In retrospect it's a pity America never got Cold Chisel, a band which on Saturday once again proved - even after a lengthy hiatus - it could make raucous bar-room rock'n'roll translate into an arena with thrilling emotional impact.
Maybe it's an antipodean thing, but Chisel's songs touch people here at a level few others can and, with Jimmy Barnes' astonishing vocal power and Ian Moss' fiery but focused guitar work out front, they had the capacity crowd in their hand right from Standing on the Outside as they sweated out one great song after another.
But America never got them - which led Barnes to write the air-punching You Got Nothin' I Want about their US experience - and the irony is that so much of their music is grounded in no-frills, pumped up rhythm and blues (the Bo Diddley substructure of Shipping Steel), boogie-blues and Chuck Berry.

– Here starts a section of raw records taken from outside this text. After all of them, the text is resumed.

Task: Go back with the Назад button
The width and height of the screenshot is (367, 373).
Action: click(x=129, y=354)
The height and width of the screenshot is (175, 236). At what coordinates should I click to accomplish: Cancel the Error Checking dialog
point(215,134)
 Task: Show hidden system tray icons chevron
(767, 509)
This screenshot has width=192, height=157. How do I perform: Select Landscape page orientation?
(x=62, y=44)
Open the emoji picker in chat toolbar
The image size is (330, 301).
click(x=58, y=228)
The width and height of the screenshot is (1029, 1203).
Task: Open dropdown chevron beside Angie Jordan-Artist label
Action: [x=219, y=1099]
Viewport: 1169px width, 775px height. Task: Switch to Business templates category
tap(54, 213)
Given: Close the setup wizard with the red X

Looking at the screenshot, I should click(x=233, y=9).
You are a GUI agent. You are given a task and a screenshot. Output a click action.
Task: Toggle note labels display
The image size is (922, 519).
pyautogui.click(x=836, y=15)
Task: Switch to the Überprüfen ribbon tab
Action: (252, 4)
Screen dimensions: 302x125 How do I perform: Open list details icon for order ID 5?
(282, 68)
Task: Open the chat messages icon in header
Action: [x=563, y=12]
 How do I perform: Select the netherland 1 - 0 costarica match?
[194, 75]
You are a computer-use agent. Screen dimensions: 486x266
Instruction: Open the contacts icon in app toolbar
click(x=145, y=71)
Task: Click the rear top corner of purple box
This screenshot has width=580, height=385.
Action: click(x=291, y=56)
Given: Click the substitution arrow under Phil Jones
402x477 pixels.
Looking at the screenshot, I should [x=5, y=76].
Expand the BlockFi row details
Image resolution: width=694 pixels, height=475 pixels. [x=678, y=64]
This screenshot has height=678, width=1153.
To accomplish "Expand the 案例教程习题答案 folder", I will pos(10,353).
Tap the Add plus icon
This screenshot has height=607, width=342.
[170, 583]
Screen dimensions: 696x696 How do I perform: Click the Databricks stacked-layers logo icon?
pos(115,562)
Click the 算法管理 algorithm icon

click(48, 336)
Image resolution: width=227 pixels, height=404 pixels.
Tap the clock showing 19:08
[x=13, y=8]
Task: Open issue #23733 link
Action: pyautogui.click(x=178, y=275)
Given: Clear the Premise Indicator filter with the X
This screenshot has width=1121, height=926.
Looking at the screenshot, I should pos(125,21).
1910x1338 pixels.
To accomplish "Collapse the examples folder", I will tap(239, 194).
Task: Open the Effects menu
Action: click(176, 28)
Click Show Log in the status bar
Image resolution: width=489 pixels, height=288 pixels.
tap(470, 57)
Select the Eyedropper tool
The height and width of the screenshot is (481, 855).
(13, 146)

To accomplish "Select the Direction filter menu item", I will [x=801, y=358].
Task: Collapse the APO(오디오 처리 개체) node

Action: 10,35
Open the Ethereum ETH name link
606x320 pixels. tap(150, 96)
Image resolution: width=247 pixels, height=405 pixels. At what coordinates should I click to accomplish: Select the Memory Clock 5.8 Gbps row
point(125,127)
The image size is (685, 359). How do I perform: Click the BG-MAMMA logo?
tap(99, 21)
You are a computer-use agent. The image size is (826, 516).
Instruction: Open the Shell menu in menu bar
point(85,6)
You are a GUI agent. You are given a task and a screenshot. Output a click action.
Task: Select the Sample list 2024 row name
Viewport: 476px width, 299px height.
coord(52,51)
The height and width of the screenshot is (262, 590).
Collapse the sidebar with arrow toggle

Atop they add lyrics, stories and sentiments which connect with people (the audience sang the incendiary Star Hotel, the achingly melodic and empathetic Flame Trees and Forever Now, Bow River and Khe Sanh right back at them) and there is an unvarnished honesty about how they deliver.
Barnes looked set to bust a blood vessel (as was said of Wilson Pickett: Yes he screams, but he screams notes, it's always melodic) but this was also an intelligently programmed set which delivered light and shade.
Against the odds - the death of drummer Steve Prestwich this year, the time away, the attritions of ageing and health - Cold Chisel delivered a no-nonsense, crowd-pleasing rock'n'roll show which touched people where they lived, and sold a helluva lot of T-shirts.
Chisel have always kept their end of the bargain, and the crowd did, too. That much love and respect going to and coming from a stage is rare - and after their Goodbye finale, you knew they have to come back.
The Vector crowd expects nothing less than another triumphant and rowdy return. We want to sing their truth-telling songs to them again.